*Work required*: In this exercise, retype exactly and only the lines from the top of the entries below through the line that holds "[Share on Flipboard] (61, 681)", omitting pictures.

*Input material*:

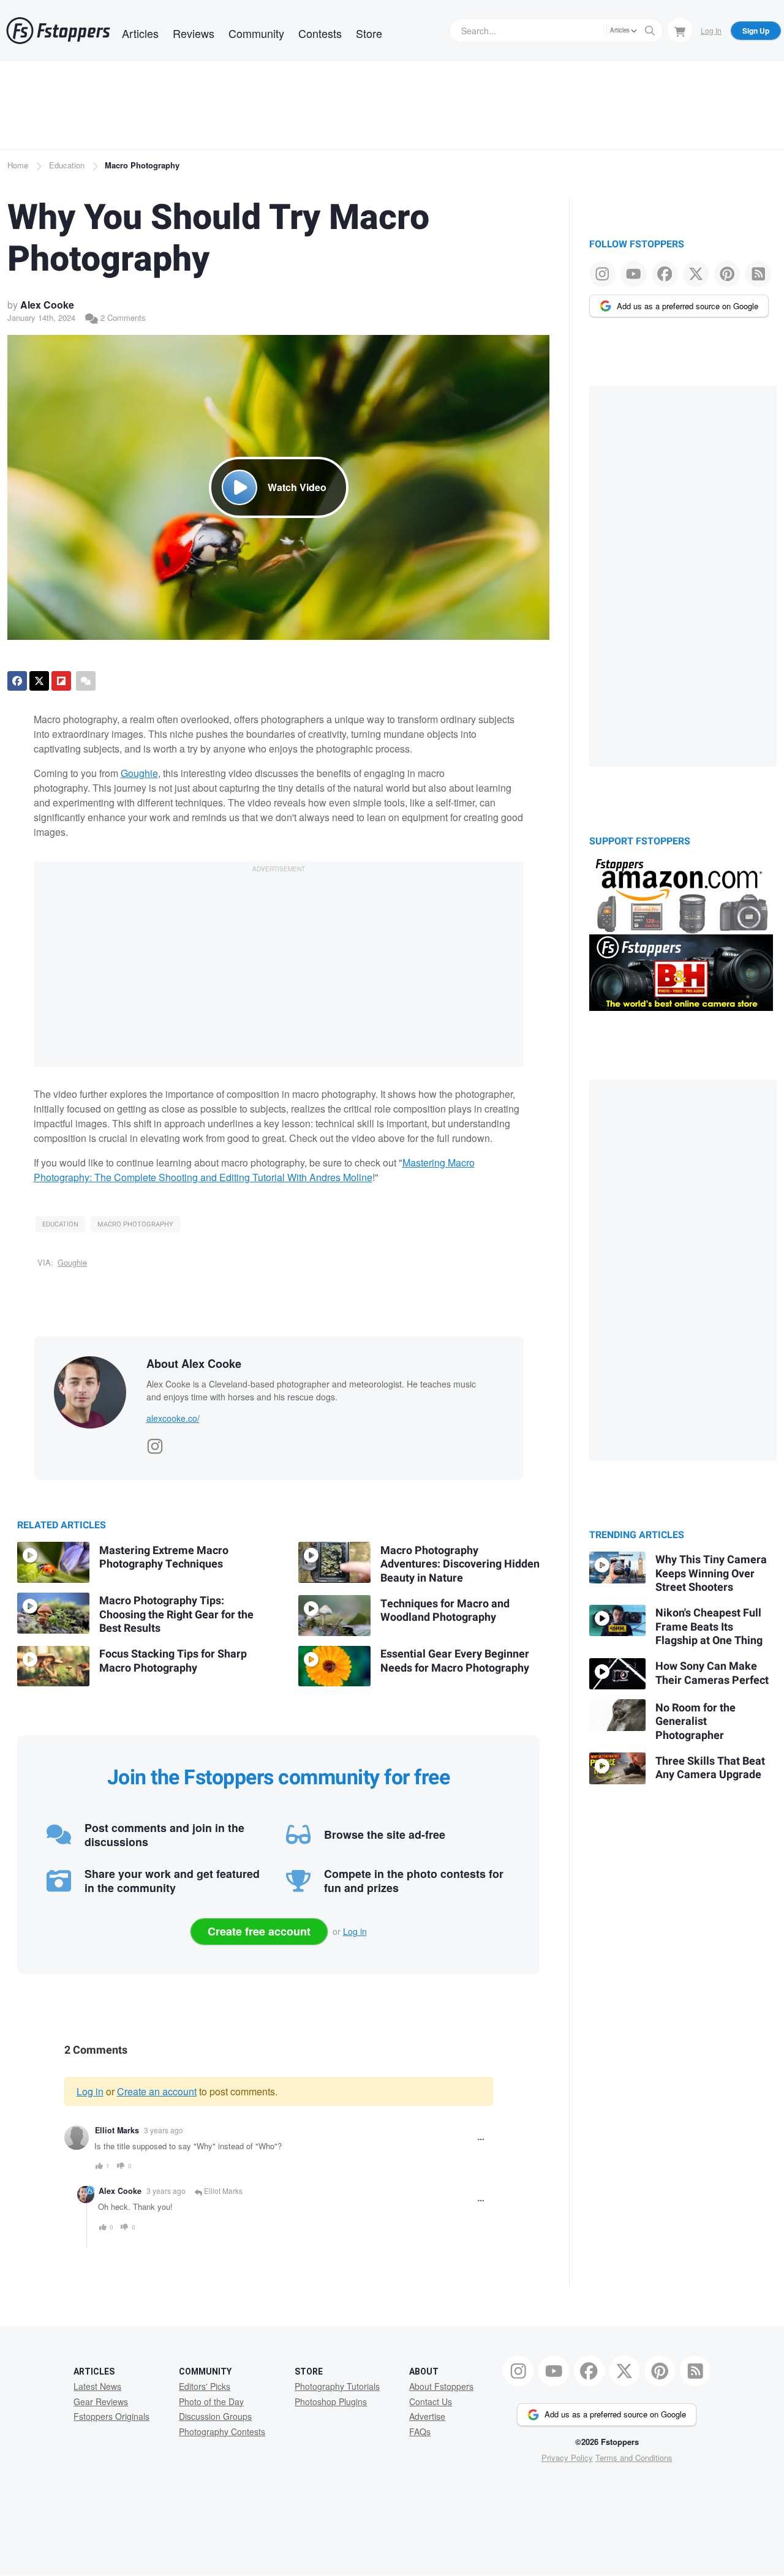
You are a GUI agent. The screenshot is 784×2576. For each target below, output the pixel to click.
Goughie (139, 773)
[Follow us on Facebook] (665, 274)
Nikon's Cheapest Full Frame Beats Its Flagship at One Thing (709, 1627)
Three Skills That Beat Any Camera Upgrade (710, 1768)
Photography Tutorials (337, 2386)
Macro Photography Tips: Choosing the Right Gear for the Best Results (176, 1615)
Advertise (427, 2416)
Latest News (97, 2386)
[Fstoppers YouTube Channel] (633, 274)
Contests (320, 33)
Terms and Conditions (634, 2457)
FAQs (420, 2431)
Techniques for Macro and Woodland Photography (445, 1611)
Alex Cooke (47, 305)
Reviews (193, 33)
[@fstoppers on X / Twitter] (696, 274)
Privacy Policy (567, 2457)
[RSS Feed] (758, 274)
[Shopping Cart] (680, 30)
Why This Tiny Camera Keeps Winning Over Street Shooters (711, 1574)
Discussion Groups (215, 2416)
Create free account (259, 1931)
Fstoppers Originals (111, 2416)
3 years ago (163, 2130)
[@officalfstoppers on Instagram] (602, 274)
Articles (140, 33)
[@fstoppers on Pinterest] (727, 274)
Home (17, 165)
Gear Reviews (101, 2401)
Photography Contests (222, 2431)
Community (256, 33)
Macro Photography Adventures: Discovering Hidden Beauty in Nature (460, 1564)
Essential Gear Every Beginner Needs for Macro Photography (454, 1661)
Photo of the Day (211, 2401)
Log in (355, 1931)
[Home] (58, 30)
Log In (711, 30)
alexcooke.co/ (173, 1418)
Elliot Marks (117, 2130)
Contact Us (430, 2401)
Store (369, 33)
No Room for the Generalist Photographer (695, 1722)
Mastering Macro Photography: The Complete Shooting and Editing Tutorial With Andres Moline (254, 1169)
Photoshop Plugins (331, 2401)
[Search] (650, 30)
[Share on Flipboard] (61, 681)
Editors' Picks (204, 2386)
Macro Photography (142, 165)
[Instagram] (155, 1442)
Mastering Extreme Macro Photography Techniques (163, 1557)
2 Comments (122, 317)
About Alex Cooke (193, 1364)
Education (67, 165)
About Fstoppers (441, 2386)
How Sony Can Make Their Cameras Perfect (712, 1673)
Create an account (157, 2091)
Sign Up (755, 30)
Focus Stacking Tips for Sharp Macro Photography (173, 1661)
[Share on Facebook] (17, 681)
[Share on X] (39, 681)
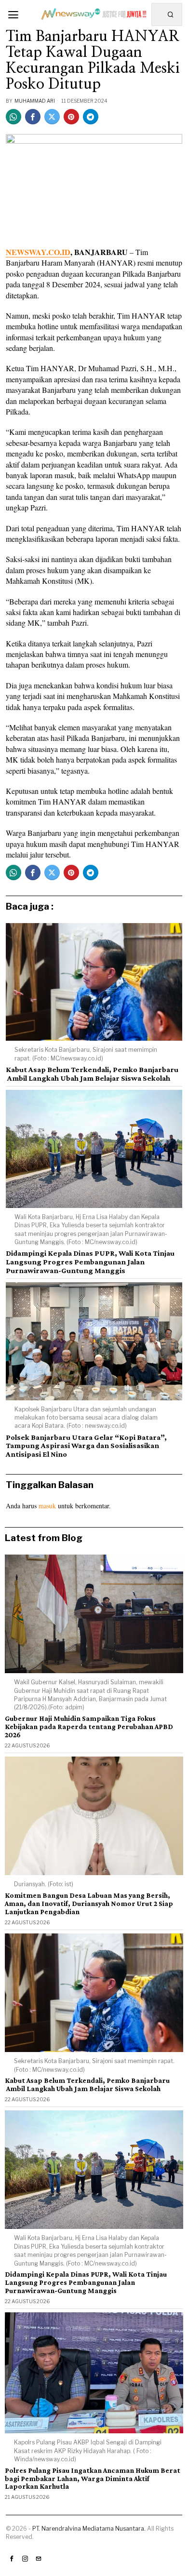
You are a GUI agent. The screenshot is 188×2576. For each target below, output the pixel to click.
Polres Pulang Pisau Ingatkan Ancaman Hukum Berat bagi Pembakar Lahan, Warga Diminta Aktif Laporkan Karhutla (92, 2479)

*Response area*:
You are a GUI agent. The screenshot is 784×2576. For each target below, output the pixel to click.
Goughie (139, 773)
[Follow us on Facebook] (665, 274)
Nikon's Cheapest Full Frame Beats Its Flagship at One Thing (709, 1627)
Three Skills That Beat Any Camera Upgrade (710, 1768)
Photography Tutorials (337, 2386)
Macro Photography Tips: Choosing the Right Gear for the Best Results (176, 1615)
Advertise (427, 2416)
Latest News (97, 2386)
[Fstoppers YouTube Channel] (633, 274)
Contests (320, 33)
Terms and Conditions (634, 2457)
FAQs (420, 2431)
Techniques for Macro and Woodland Photography (445, 1611)
Alex Cooke (47, 305)
Reviews (193, 33)
[@fstoppers on X / Twitter] (696, 274)
Privacy Policy (567, 2457)
[RSS Feed] (758, 274)
[Shopping Cart] (680, 30)
Why This Tiny Camera Keeps Winning Over Street Shooters (711, 1574)
Discussion Groups (215, 2416)
Create free account (259, 1931)
Fstoppers Originals (111, 2416)
3 years ago (163, 2130)
[@officalfstoppers on Instagram] (602, 274)
Articles (140, 33)
[@fstoppers on Pinterest] (727, 274)
Home (17, 165)
Gear Reviews (101, 2401)
Photography Contests (222, 2431)
Community (256, 33)
Macro Photography Adventures: Discovering Hidden Beauty in Nature (460, 1564)
Essential Gear Every Beginner Needs for Macro Photography (454, 1661)
Photo of the Day (211, 2401)
Log in (355, 1931)
[Home] (58, 30)
Log In (711, 30)
alexcooke.co/ (173, 1418)
Elliot Marks (117, 2130)
Contact Us (430, 2401)
Store (369, 33)
No Room for the Generalist Photographer (695, 1722)
Mastering Macro Photography: The Complete Shooting and Editing Tutorial With Andres Moline (254, 1169)
Photoshop Plugins (331, 2401)
[Search] (650, 30)
[Share on Flipboard] (61, 681)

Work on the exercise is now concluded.